Section 6. Obligations of the Investor.
(a) As a condition precedent to the inclusion of Registrable Securities in any Shelf Registration, the Company may require the Investor to furnish such information regarding the distribution of such securities and such other information relating to the Investor and its ownership of Registrable Securities as is necessary to comply with the Securities Act.  The Investor agrees to furnish such information and to cooperate as reasonably necessary to enable the Company to prepare and file the registration statement and prospectus, and to otherwise comply with the provisions of this Agreement.  If the Investor fails to promptly provide the requested information after prior written notice of such request and the requested information is required by applicable Law to be included in a registration statement to be filed pursuant to Section 2, the Company shall be entitled to refuse to include for registration the Investor's Registrable Securities in such registration statement.
(b) In connection with an underwritten offering, the Investor shall, and shall cause his Affiliates to execute, deliver and perform all questionnaires, beneficial ownership
11

information, powers of attorney, customary indemnities and other documents reasonably required by the underwriter under the terms of the underwriting agreement.
(c) The Investor shall, as promptly as reasonably practicable, notify the Company, of any material changes in the information set forth in the registration statement furnished by or regarding the Investor or its plan of distribution.
(d) Upon receipt of a Shelf Suspension Notice, the Investor (i) shall (A) treat such Shelf Suspension Notice as confidential information and (B) not use any confidential information contained in such Shelf Suspension Notice for any purpose, (ii) shall not trade in Common Stock until notice of the termination of such Shelf Suspension pursuant to Section 4(a) and (iii) shall not disclose receipt of such Shelf Suspension Notice or any confidential information contained in such Shelf Suspension Notice; provided that the Investor may disclose receipt of such Shelf Suspension Notice (a) to advisers, underwriters and other participants in any ongoing registration or offering process or (b) if required by Law or legal process, but the Investor shall cooperate with the Company to limit the extent of such disclosure through protective order or otherwise, and to seek confidential treatment of the information.
(e) The Investor agrees that he and his Affiliates will not use any free writing prospectus (as defined in Rule 405 under the Securities Act) in connection with any transfer of Registrable Securities other than one that has been provided by the Company for use in connection therewith.

(Dataset records)
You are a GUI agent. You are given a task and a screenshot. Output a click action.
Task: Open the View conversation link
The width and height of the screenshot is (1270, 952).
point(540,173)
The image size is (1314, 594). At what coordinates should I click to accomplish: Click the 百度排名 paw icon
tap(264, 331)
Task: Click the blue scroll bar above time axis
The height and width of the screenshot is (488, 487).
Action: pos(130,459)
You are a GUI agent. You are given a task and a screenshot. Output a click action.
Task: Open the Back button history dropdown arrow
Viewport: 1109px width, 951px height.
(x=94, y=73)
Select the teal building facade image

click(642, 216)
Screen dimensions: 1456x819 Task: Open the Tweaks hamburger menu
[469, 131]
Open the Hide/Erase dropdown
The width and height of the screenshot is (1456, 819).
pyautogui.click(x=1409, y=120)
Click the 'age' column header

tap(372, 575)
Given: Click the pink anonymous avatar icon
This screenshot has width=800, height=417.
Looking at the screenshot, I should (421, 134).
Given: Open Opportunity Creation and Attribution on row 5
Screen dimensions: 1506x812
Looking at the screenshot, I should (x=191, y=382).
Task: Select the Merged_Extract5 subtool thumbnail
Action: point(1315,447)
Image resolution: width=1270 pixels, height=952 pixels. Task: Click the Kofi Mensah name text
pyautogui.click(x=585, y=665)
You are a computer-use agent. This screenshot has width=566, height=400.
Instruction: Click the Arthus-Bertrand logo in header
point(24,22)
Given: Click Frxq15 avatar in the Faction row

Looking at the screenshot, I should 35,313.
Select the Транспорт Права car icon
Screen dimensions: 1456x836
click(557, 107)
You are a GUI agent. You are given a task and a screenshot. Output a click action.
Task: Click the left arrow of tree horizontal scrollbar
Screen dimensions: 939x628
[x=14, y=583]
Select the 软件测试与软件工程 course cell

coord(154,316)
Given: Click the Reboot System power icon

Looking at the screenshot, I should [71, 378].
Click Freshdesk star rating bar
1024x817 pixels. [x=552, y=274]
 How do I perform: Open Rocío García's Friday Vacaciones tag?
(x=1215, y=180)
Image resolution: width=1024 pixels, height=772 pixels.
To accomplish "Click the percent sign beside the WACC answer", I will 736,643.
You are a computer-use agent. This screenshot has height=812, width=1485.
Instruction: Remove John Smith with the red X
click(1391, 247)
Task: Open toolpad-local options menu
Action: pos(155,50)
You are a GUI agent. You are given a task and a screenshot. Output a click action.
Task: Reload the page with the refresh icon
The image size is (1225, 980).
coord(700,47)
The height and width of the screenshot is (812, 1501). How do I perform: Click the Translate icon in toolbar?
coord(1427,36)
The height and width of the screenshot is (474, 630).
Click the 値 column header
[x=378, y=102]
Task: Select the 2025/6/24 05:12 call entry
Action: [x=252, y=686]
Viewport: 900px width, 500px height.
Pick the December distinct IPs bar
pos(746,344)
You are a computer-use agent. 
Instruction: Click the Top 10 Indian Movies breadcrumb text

What the task requires:
In the section on the Investor's obligations, until when must the Investor refrain from trading in Common Stock after receiving a Shelf Suspension Notice?

The answer:
Until notice of the termination of the Shelf Suspension pursuant to Section 4(a).